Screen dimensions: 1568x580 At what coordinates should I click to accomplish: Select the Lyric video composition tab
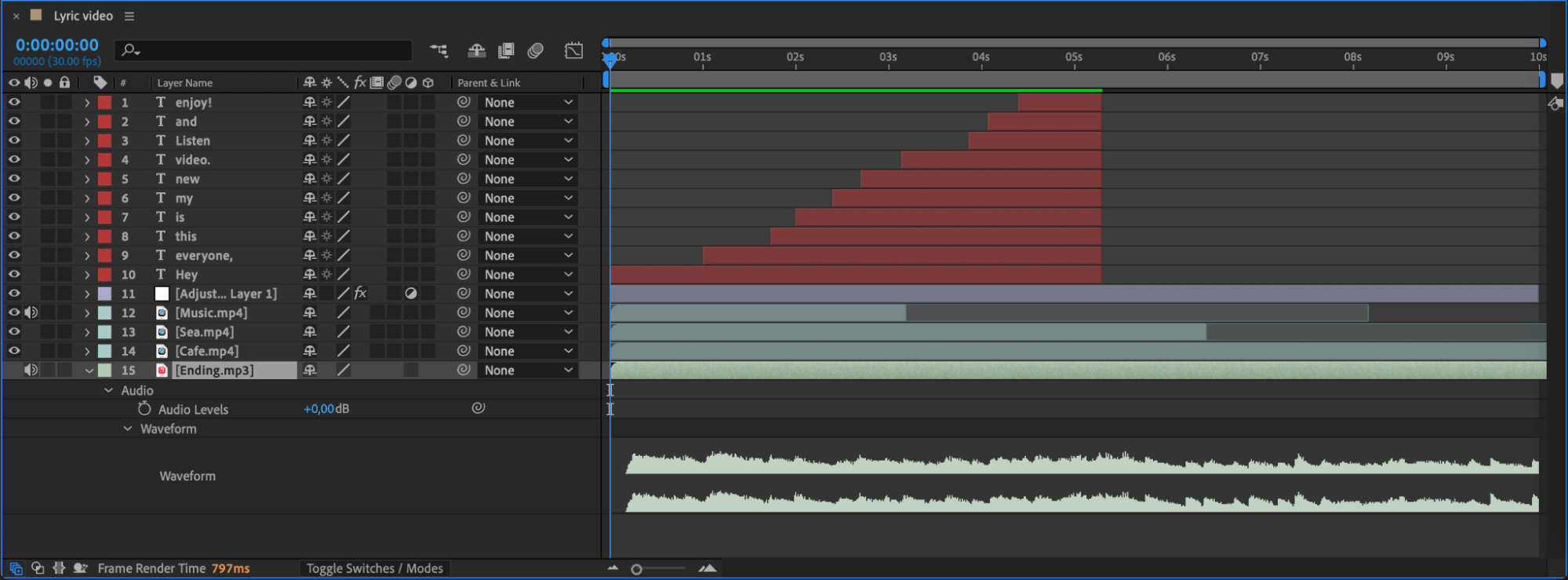82,16
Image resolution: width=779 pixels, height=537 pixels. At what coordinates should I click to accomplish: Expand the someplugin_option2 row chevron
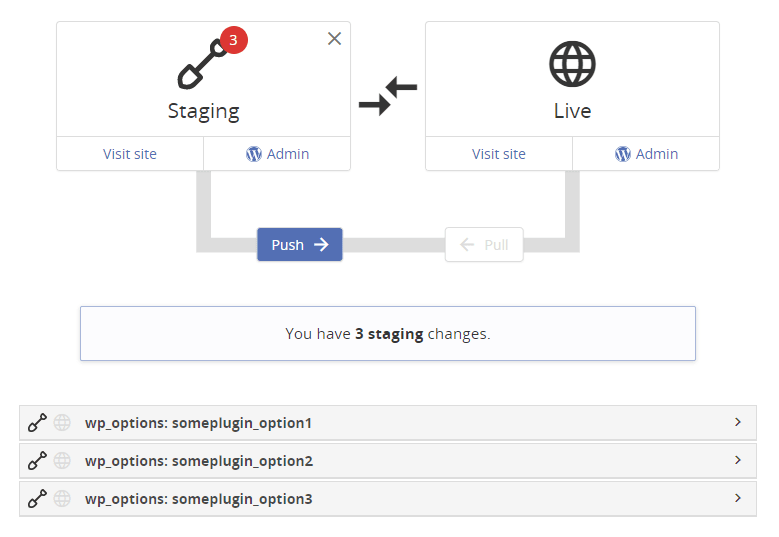pyautogui.click(x=738, y=460)
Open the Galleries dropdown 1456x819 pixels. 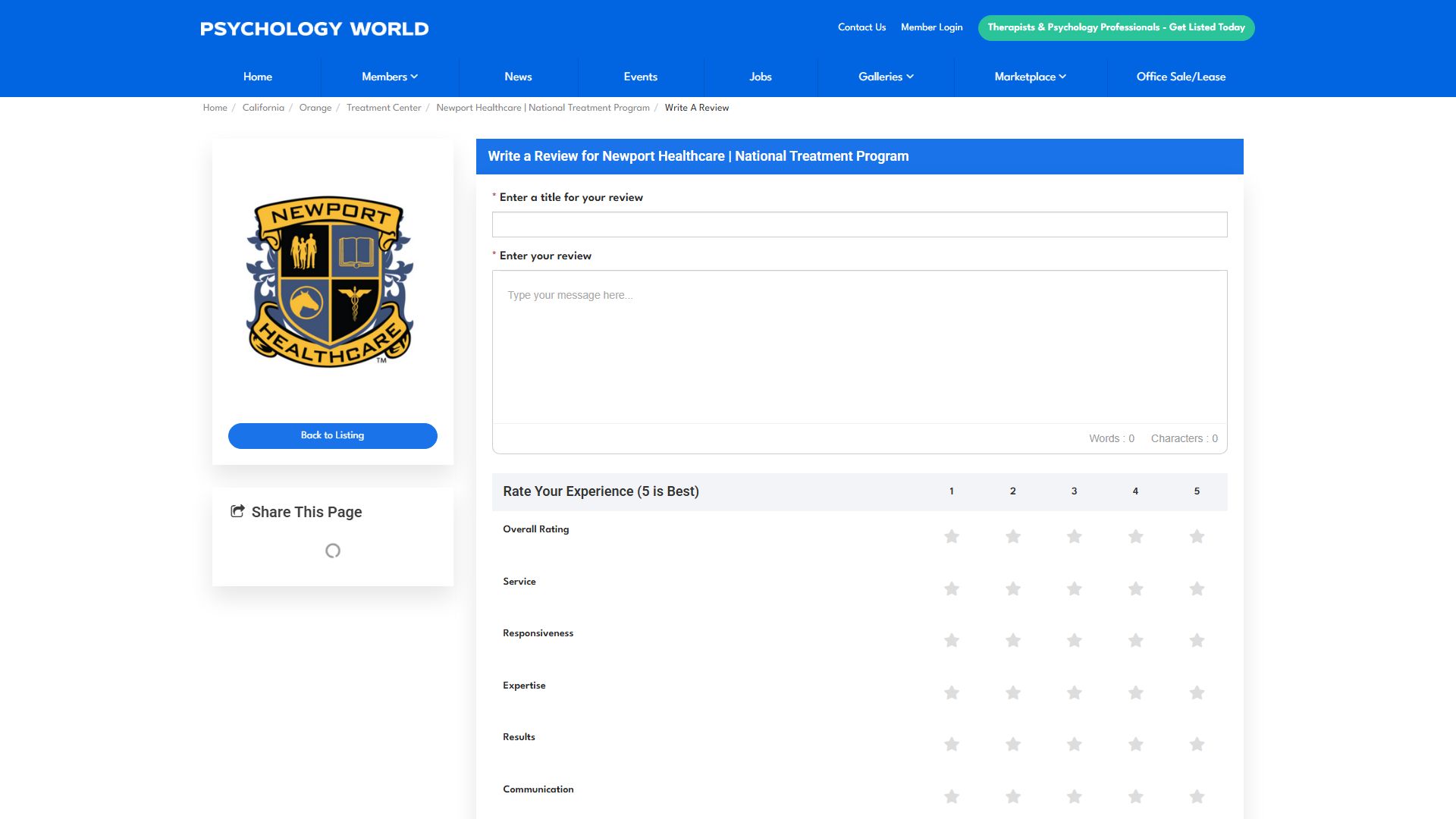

■ ■ ■

**Task objective:**
Whatever the records hold apart from pictures should be repeated exactly.

**Output for this exercise:**
Screen dimensions: 1568x580 At what coordinates should I click to accomplish: Select the Lyric video composition tab
82,16
Image resolution: width=779 pixels, height=537 pixels. At what coordinates should I click to accomplish: Expand the someplugin_option2 row chevron
pyautogui.click(x=738, y=460)
Open the Galleries dropdown 1456x819 pixels. 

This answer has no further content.